EXERCISE DATA: Begin
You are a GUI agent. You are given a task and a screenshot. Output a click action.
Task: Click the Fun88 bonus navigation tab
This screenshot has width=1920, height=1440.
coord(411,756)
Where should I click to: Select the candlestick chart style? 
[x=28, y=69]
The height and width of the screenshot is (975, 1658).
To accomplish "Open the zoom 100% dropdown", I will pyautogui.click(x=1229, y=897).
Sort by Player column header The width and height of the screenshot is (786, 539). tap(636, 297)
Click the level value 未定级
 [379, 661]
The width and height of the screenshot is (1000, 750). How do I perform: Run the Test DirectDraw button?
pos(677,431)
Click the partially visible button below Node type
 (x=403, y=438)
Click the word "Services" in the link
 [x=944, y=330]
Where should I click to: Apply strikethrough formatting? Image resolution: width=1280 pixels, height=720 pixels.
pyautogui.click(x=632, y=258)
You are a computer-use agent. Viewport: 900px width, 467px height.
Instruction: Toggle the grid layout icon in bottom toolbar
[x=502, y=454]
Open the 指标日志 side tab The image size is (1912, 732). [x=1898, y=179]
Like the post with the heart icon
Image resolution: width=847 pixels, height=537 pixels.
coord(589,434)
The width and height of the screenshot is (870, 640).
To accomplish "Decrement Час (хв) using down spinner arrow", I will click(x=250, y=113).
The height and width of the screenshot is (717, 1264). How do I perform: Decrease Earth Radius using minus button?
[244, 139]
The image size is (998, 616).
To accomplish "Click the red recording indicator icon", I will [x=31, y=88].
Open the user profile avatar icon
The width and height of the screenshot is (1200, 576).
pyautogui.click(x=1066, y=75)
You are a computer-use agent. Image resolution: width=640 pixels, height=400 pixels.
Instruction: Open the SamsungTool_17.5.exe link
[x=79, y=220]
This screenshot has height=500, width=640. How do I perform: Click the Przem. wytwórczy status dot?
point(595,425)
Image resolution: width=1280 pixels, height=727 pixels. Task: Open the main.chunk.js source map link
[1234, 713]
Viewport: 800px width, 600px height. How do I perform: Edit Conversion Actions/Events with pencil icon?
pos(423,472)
EXERCISE DATA: End
• EXERCISE DIRECTIONS: Your response should consist solely of the lines from the one containing "Viewport: 800px width, 600px" to the end of the entries, both ends included, exactly as they appear.

• FINAL ANSWER:
Viewport: 800px width, 600px height. How do I perform: Edit Conversion Actions/Events with pencil icon?
pos(423,472)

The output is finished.